Your lawn is an essential component of your home's curb appeal. Proper seeding can make the difference between a yard that is green and inviting, and a dry, patchy landscape that's nothing more than an eyesore. While seeding can be easy, it can be difficult knowing where and how to get started.

Whether you're replenishing an existing lawn for spring or starting a new one, follow these steps to ensure plush green grass for the season.

Step 1: Choosing the Right Seed

Before you purchase grass seed, it is important to know the type of grass that is native to your region. This information will help you find the right type of grass seed for your area. Cool season grasses like bent grass or rye grass, typically grow in the northern region and can tolerate cold temperatures. Southerners should invest in warm season grasses like Bermuda or carpet grass. These grasses are drought-resistant and tolerate heat. Identify how much grass seed you will need by reading the coverage chart listed on the label.

Step 2: Prepare the Area

To sow seed for a new lawn, be sure that the landscape is thoroughly tilled with light and leveled soil. If you need to overseed an existing lawn to help revive and thicken it up, start by mowing the grass to a low height. Then, using a rake or a dethatcher tool like the Troy-Bilt FLEX dethatcher attachment, remove any dead organic material. To prepare the soil for the most optimal growing conditions, use a high-grade starter fertilizer. Simply use a rake to work the fertilizer into the soil before seeding.

Step 3: Apply the Seed

Using either a broadcast or handheld seed spreader, evenly distribute the seed throughout the area. To ensure an even distribution, start by spreading in one direction, then going over the area again at a right angle. Once the seed is applied, comb through the area with a rake to work the seed into the soil.
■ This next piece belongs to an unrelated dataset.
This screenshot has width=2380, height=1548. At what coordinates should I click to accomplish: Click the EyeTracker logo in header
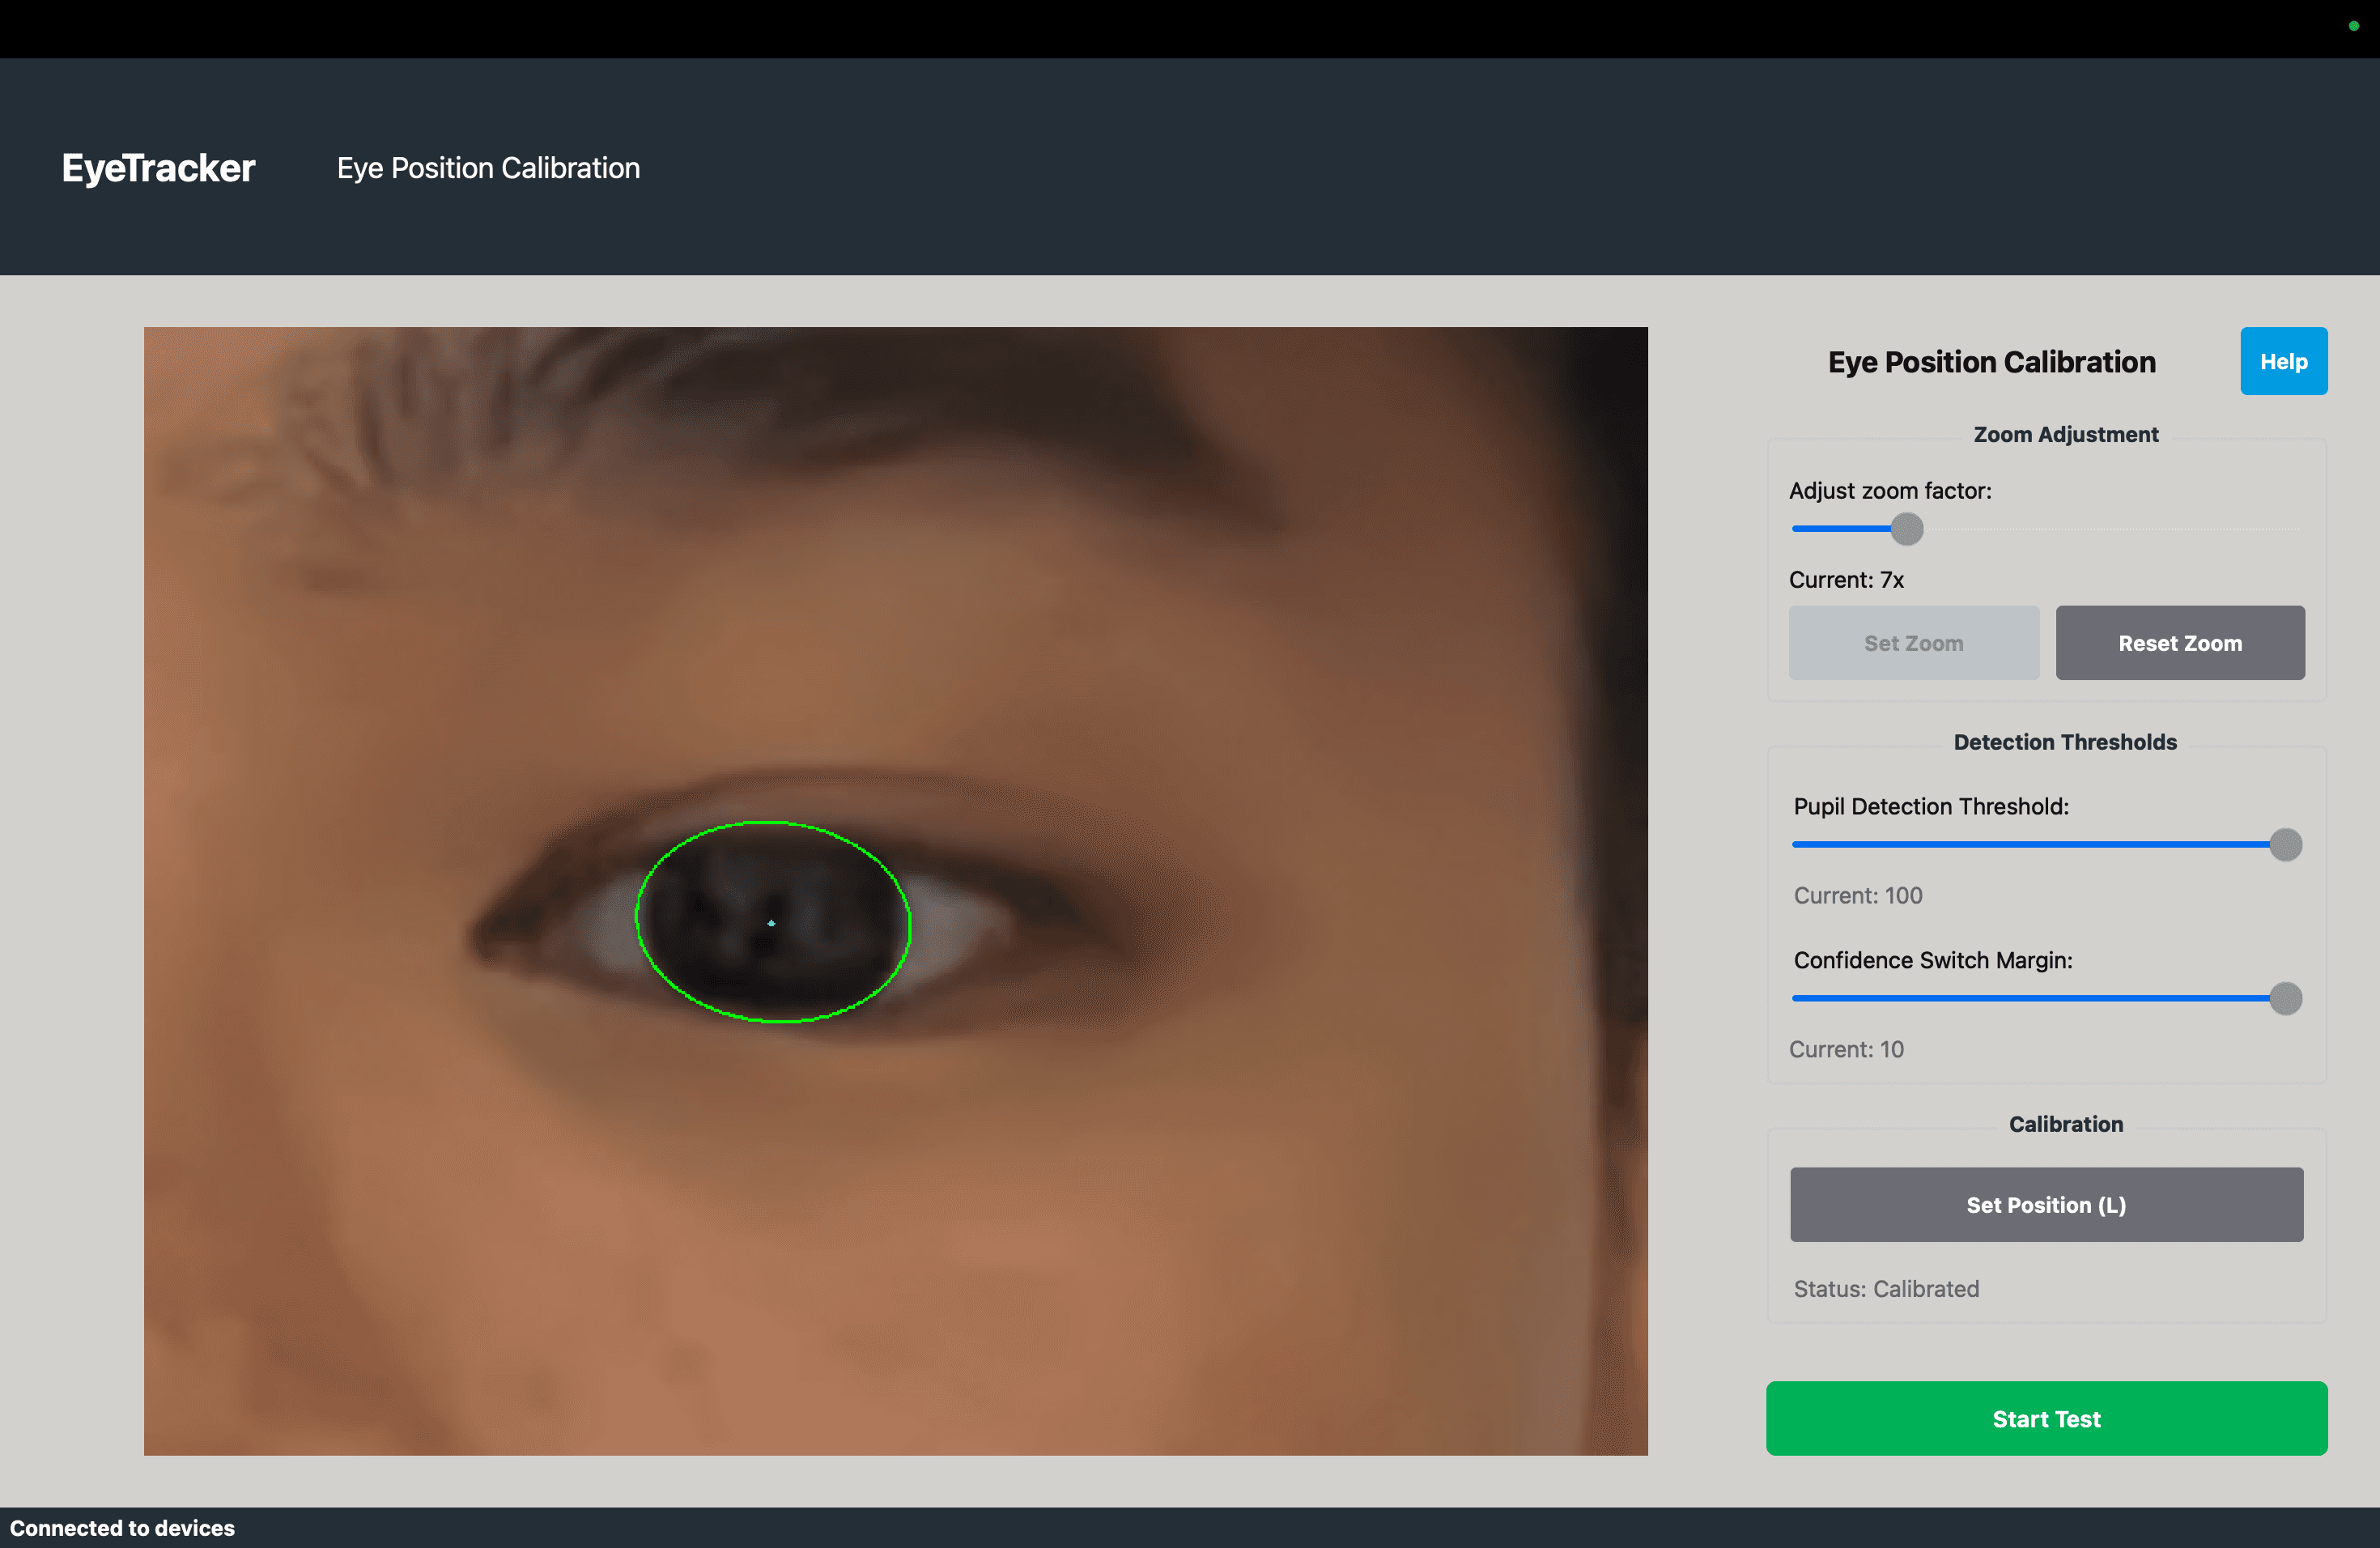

Step 4: Maintenance and Care

A lawn is only as good as the soil that it grows in; don't let your growing efforts go to waste by planting in undernourished soil. The results of a soil test can help you nourish your soil before you begin seeding. Growing grass requires moist soil, so water sowed seed once daily. Also, refrain from the use of weed preventer products until the grass has stabilized and been mowed at least three times.